***** Passage given
Here's an easy (and tested, dammit) way to print three random items
from an array:

#!/usr/bin/perl
use strict; use warnings;
use List::Utils;

my @b = qw{a b c d e f g};

foreach my $random_item ( (shuffle @b)[0-2] ) {
print;
}

Arrgh - make that [0..2]

Seems as if you are the friend who are going through a lot of trouble. ;-)

Why do you think it makes sense to shuffle the whole array in order to
pick three elements?

Did you read the rest of the thread before posting your follow-up?
 
U

usenet

Gunnar said:
Did you read the rest of the thread before posting your follow-up?

No, sorry - I'm only banging on three cylinders today, I guess...

I'll shut up now...
 
X

xhoster

Gunnar Hjalmarsson said:
(e-mail address removed) wrote:

Why do you think it makes sense to shuffle the whole array in order to
pick three elements?

Probably for the same reason that you think it makes sense to splice the
whole array (i.e. do a length-changing splice) in order to pick three
elements.

Both shuffle and length-changing splice are linear in the size of the
array, although admittedly the multiplier for splice is lower than for
shuffle. On the other hand, the shuffle only needs to be done once, while
splice is done once for each element chosen.

If one is really concerned about efficiency, then the below would be a good
way to go. It uses a length-preserving splice, which is very fast compared
to a length-changing splice:

for (1..$k) {
push @selected, splice(@files, rand @files, 1, $files[-1]);
pop @files;
}

If one isn't really concerned about efficiency, then who cares that we are
shuffling the entire array just to pick 3 elements?

Xho
 
J

John W. Krahn

Martin said:
I want to choose a number of files from a directory randomly.

This is what I have so far (after reading "perlodc -f "How do I shuffle
an array randomly?"").
**********
- What the task requires: Repeat the part of the Perl forum thread between "#!/usr/bin/perl" and "of trouble. ;-)", inclusive.
***** Dataset entries
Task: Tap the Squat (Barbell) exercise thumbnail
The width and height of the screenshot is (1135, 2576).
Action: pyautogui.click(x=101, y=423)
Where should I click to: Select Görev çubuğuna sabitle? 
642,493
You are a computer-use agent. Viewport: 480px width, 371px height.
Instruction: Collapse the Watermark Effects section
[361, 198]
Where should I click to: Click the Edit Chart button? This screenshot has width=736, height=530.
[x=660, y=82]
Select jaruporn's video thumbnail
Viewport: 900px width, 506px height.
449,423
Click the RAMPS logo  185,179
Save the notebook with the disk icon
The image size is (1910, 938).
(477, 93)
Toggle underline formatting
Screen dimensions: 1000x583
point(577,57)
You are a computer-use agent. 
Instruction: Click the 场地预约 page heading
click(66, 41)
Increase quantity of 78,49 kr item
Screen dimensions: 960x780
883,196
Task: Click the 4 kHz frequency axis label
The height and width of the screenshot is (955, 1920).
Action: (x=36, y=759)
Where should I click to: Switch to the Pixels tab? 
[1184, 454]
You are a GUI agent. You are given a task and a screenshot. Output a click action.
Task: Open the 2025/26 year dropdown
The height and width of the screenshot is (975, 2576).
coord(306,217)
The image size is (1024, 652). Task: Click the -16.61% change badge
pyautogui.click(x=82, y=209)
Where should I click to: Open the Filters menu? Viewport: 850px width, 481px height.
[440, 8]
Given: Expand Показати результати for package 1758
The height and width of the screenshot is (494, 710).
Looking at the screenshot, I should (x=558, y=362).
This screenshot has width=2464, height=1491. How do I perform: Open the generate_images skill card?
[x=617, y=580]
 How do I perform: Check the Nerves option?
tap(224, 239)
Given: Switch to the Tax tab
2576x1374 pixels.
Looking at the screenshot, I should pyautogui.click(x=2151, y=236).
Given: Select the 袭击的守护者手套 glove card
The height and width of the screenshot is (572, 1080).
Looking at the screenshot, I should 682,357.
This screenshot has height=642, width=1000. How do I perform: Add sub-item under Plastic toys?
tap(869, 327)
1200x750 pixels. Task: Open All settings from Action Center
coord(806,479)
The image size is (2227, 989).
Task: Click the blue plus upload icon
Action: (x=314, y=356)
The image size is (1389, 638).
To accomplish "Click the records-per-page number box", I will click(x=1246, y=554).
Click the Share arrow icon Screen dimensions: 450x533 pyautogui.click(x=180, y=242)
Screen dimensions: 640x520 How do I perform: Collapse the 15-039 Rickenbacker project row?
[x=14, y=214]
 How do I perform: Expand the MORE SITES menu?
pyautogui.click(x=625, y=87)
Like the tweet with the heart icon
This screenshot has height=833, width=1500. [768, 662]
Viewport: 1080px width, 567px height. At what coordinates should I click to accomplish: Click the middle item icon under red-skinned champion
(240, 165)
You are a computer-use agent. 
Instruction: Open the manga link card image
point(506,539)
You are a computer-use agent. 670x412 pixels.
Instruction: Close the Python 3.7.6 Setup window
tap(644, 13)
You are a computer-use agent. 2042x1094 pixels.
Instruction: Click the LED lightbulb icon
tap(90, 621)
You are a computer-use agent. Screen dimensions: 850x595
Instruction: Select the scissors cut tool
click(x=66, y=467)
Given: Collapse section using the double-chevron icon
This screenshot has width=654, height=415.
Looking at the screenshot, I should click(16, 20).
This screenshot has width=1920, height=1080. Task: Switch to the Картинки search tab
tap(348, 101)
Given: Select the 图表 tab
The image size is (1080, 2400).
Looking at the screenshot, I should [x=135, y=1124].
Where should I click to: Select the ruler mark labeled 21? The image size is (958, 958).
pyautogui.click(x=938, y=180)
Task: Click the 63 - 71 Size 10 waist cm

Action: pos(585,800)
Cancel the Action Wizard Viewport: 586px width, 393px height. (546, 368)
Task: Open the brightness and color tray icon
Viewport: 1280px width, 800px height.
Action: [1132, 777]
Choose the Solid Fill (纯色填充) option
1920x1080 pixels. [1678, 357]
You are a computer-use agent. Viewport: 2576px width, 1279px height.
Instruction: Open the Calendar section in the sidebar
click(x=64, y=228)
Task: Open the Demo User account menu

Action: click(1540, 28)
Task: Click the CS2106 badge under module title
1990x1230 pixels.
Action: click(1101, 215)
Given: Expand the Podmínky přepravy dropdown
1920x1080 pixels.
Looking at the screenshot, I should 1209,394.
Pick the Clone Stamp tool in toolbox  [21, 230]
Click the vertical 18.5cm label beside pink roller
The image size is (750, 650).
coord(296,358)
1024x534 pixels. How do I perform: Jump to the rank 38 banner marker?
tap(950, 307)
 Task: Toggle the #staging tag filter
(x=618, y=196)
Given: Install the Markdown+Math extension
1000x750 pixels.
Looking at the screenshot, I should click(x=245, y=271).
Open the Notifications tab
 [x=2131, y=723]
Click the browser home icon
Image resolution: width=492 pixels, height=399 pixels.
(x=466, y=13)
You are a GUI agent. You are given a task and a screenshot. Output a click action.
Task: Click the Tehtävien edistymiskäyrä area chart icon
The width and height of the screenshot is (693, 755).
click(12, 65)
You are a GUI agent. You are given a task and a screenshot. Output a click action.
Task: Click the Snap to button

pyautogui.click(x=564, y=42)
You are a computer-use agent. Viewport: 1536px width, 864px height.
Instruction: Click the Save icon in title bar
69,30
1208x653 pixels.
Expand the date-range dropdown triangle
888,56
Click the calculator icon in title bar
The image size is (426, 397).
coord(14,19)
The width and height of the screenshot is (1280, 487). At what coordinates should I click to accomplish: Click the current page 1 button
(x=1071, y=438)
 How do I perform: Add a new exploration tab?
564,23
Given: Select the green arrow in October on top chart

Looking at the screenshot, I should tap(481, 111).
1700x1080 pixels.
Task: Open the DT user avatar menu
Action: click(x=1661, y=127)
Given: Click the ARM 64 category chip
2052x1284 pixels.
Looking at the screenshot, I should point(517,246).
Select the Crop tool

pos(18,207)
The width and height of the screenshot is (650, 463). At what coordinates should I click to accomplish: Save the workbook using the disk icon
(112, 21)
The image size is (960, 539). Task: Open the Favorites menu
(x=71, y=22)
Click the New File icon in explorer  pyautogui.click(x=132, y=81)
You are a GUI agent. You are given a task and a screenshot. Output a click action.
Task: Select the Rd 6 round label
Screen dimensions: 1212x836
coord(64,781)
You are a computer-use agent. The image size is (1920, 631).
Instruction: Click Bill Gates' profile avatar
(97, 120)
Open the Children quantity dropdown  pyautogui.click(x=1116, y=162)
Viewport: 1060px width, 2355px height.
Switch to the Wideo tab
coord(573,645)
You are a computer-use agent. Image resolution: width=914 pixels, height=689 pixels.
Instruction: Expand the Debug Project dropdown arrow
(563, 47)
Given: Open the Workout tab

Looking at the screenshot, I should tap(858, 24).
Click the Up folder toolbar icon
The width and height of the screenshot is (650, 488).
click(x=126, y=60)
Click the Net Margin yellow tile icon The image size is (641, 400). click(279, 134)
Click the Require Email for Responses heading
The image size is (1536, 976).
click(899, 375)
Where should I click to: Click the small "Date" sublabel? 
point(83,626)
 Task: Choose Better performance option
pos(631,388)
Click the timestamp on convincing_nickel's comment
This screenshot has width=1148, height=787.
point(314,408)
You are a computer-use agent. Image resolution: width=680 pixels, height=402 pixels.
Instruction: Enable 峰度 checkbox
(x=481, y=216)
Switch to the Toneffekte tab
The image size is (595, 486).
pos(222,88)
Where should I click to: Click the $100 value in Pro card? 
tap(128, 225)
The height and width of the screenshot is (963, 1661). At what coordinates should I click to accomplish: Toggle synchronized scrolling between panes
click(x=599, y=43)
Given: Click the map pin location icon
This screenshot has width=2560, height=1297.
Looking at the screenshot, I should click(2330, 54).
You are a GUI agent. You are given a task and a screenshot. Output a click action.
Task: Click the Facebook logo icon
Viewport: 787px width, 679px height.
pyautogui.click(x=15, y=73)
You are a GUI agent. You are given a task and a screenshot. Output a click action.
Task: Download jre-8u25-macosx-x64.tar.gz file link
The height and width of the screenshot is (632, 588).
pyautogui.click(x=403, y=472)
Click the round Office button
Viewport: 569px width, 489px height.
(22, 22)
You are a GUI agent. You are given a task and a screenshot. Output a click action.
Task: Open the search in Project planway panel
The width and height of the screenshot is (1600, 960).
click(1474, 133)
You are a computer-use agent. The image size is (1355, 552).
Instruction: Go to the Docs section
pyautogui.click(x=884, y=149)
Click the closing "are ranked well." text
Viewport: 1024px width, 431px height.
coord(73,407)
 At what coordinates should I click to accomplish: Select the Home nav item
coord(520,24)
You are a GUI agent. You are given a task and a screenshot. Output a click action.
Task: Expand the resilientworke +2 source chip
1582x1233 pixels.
**********
- Exercise output:
#!/usr/bin/perl
use strict; use warnings;
use List::Utils;

my @b = qw{a b c d e f g};

foreach my $random_item ( (shuffle @b)[0-2] ) {
print;
}

Arrgh - make that [0..2]

Seems as if you are the friend who are going through a lot of trouble. ;-)